__What to do__: Rewrite the material below, replacing "Find the location of" with "Locate" everywhere it occurs and leaving everything else unchanged.

__Record set__:
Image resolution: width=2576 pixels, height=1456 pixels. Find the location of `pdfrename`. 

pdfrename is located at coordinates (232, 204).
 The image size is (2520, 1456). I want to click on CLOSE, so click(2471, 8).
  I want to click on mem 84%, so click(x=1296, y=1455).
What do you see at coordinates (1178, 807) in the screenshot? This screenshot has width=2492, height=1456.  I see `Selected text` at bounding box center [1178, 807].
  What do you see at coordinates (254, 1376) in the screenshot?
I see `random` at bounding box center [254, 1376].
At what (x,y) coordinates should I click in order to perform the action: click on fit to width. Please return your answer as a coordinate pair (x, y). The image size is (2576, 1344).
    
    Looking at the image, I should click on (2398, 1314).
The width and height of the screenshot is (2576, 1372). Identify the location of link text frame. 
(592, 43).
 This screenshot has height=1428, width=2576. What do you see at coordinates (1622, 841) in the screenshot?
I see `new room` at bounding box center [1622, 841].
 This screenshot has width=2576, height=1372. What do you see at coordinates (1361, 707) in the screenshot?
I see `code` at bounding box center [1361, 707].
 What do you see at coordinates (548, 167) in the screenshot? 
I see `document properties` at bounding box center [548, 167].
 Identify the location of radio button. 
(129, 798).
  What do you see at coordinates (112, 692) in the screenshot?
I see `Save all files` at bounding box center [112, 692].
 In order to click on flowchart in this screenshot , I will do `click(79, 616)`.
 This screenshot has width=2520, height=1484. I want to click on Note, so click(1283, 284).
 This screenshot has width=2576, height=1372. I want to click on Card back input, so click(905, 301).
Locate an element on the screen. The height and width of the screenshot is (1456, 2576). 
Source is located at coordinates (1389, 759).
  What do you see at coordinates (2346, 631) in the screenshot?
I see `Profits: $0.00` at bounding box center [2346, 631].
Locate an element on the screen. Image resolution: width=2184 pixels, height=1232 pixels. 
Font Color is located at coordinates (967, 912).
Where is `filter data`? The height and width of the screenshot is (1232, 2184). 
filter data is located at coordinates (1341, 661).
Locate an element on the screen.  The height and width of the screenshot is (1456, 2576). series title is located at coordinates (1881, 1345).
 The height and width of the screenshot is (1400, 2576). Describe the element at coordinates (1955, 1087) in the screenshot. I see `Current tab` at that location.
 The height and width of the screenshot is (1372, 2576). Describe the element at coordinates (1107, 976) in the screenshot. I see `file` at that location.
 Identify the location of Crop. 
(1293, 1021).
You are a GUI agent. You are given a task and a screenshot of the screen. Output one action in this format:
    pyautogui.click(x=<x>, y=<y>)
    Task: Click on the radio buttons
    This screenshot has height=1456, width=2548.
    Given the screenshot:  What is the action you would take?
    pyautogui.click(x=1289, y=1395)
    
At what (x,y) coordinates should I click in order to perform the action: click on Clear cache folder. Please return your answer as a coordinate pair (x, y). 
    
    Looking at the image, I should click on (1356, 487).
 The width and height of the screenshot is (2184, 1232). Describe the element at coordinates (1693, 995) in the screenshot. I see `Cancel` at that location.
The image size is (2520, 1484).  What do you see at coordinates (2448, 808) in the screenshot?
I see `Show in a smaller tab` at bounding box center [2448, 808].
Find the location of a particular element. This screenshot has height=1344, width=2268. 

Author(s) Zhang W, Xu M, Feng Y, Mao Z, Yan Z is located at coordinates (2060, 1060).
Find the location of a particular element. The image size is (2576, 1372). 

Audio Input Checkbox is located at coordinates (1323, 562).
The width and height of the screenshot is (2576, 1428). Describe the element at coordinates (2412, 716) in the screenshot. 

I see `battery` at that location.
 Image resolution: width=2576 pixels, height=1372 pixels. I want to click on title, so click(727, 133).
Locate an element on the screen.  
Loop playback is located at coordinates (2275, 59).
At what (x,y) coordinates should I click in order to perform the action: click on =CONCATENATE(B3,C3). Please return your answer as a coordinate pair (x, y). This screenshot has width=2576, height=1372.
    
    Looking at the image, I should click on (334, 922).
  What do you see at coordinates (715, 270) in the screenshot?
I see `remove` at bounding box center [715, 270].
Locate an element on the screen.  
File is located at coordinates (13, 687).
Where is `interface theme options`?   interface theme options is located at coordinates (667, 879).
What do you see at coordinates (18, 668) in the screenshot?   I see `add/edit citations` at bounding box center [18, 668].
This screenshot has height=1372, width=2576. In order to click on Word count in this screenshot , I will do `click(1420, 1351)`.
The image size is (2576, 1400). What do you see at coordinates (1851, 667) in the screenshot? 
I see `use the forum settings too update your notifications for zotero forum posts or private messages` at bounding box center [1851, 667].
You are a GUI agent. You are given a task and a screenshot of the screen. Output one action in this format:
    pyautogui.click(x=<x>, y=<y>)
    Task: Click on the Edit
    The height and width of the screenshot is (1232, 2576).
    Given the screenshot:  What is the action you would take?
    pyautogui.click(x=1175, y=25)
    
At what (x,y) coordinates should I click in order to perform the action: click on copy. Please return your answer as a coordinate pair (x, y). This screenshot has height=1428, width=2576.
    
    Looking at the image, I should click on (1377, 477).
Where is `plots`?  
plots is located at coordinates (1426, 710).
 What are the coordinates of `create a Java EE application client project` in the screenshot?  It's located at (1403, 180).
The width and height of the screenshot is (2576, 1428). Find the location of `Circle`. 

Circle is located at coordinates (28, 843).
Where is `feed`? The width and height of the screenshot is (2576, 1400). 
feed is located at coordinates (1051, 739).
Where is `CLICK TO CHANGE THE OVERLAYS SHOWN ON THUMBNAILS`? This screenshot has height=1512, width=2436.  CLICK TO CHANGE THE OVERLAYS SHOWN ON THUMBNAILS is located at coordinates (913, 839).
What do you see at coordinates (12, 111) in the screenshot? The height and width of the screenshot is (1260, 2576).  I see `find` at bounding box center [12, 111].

__Written answer__:
Image resolution: width=2576 pixels, height=1456 pixels. Locate `pdfrename`. 

pdfrename is located at coordinates (232, 204).
 The image size is (2520, 1456). I want to click on CLOSE, so click(2471, 8).
  I want to click on mem 84%, so click(x=1296, y=1455).
What do you see at coordinates (1178, 807) in the screenshot? This screenshot has width=2492, height=1456.  I see `Selected text` at bounding box center [1178, 807].
  What do you see at coordinates (254, 1376) in the screenshot?
I see `random` at bounding box center [254, 1376].
At what (x,y) coordinates should I click in order to perform the action: click on fit to width. Please return your answer as a coordinate pair (x, y). The image size is (2576, 1344).
    
    Looking at the image, I should click on (2398, 1314).
The width and height of the screenshot is (2576, 1372). Identify the location of link text frame. 
(592, 43).
 This screenshot has height=1428, width=2576. What do you see at coordinates (1622, 841) in the screenshot?
I see `new room` at bounding box center [1622, 841].
 This screenshot has width=2576, height=1372. What do you see at coordinates (1361, 707) in the screenshot?
I see `code` at bounding box center [1361, 707].
 What do you see at coordinates (548, 167) in the screenshot? 
I see `document properties` at bounding box center [548, 167].
 Identify the location of radio button. 
(129, 798).
  What do you see at coordinates (112, 692) in the screenshot?
I see `Save all files` at bounding box center [112, 692].
 In order to click on flowchart in this screenshot , I will do `click(79, 616)`.
 This screenshot has width=2520, height=1484. I want to click on Note, so click(1283, 284).
 This screenshot has width=2576, height=1372. I want to click on Card back input, so click(905, 301).
Locate an element on the screen. The height and width of the screenshot is (1456, 2576). 
Source is located at coordinates (1389, 759).
  What do you see at coordinates (2346, 631) in the screenshot?
I see `Profits: $0.00` at bounding box center [2346, 631].
Locate an element on the screen. Image resolution: width=2184 pixels, height=1232 pixels. 
Font Color is located at coordinates (967, 912).
Where is `filter data`? The height and width of the screenshot is (1232, 2184). 
filter data is located at coordinates (1341, 661).
Locate an element on the screen.  The height and width of the screenshot is (1456, 2576). series title is located at coordinates (1881, 1345).
 The height and width of the screenshot is (1400, 2576). Describe the element at coordinates (1955, 1087) in the screenshot. I see `Current tab` at that location.
 The height and width of the screenshot is (1372, 2576). Describe the element at coordinates (1107, 976) in the screenshot. I see `file` at that location.
 Identify the location of Crop. 
(1293, 1021).
You are a GUI agent. You are given a task and a screenshot of the screen. Output one action in this format:
    pyautogui.click(x=<x>, y=<y>)
    Task: Click on the radio buttons
    This screenshot has height=1456, width=2548.
    Given the screenshot:  What is the action you would take?
    pyautogui.click(x=1289, y=1395)
    
At what (x,y) coordinates should I click in order to perform the action: click on Clear cache folder. Please return your answer as a coordinate pair (x, y). 
    
    Looking at the image, I should click on (1356, 487).
 The width and height of the screenshot is (2184, 1232). Describe the element at coordinates (1693, 995) in the screenshot. I see `Cancel` at that location.
The image size is (2520, 1484).  What do you see at coordinates (2448, 808) in the screenshot?
I see `Show in a smaller tab` at bounding box center [2448, 808].
Locate a particular element. This screenshot has height=1344, width=2268. 

Author(s) Zhang W, Xu M, Feng Y, Mao Z, Yan Z is located at coordinates (2060, 1060).
Locate a particular element. The image size is (2576, 1372). 

Audio Input Checkbox is located at coordinates (1323, 562).
The width and height of the screenshot is (2576, 1428). Describe the element at coordinates (2412, 716) in the screenshot. 

I see `battery` at that location.
 Image resolution: width=2576 pixels, height=1372 pixels. I want to click on title, so click(727, 133).
Locate an element on the screen.  
Loop playback is located at coordinates (2275, 59).
At what (x,y) coordinates should I click in order to perform the action: click on =CONCATENATE(B3,C3). Please return your answer as a coordinate pair (x, y). This screenshot has width=2576, height=1372.
    
    Looking at the image, I should click on (334, 922).
  What do you see at coordinates (715, 270) in the screenshot?
I see `remove` at bounding box center [715, 270].
Locate an element on the screen.  
File is located at coordinates (13, 687).
Where is `interface theme options`?   interface theme options is located at coordinates (667, 879).
What do you see at coordinates (18, 668) in the screenshot?   I see `add/edit citations` at bounding box center [18, 668].
This screenshot has height=1372, width=2576. In order to click on Word count in this screenshot , I will do `click(1420, 1351)`.
The image size is (2576, 1400). What do you see at coordinates (1851, 667) in the screenshot? 
I see `use the forum settings too update your notifications for zotero forum posts or private messages` at bounding box center [1851, 667].
You are a GUI agent. You are given a task and a screenshot of the screen. Output one action in this format:
    pyautogui.click(x=<x>, y=<y>)
    Task: Click on the Edit
    The height and width of the screenshot is (1232, 2576).
    Given the screenshot:  What is the action you would take?
    pyautogui.click(x=1175, y=25)
    
At what (x,y) coordinates should I click in order to perform the action: click on copy. Please return your answer as a coordinate pair (x, y). This screenshot has height=1428, width=2576.
    
    Looking at the image, I should click on (1377, 477).
Where is `plots`?  
plots is located at coordinates (1426, 710).
 What are the coordinates of `create a Java EE application client project` in the screenshot?  It's located at (1403, 180).
The width and height of the screenshot is (2576, 1428). Locate `Circle`. 

Circle is located at coordinates (28, 843).
Where is `feed`? The width and height of the screenshot is (2576, 1400). 
feed is located at coordinates (1051, 739).
Where is `CLICK TO CHANGE THE OVERLAYS SHOWN ON THUMBNAILS`? This screenshot has height=1512, width=2436.  CLICK TO CHANGE THE OVERLAYS SHOWN ON THUMBNAILS is located at coordinates (913, 839).
What do you see at coordinates (12, 111) in the screenshot? The height and width of the screenshot is (1260, 2576).  I see `find` at bounding box center [12, 111].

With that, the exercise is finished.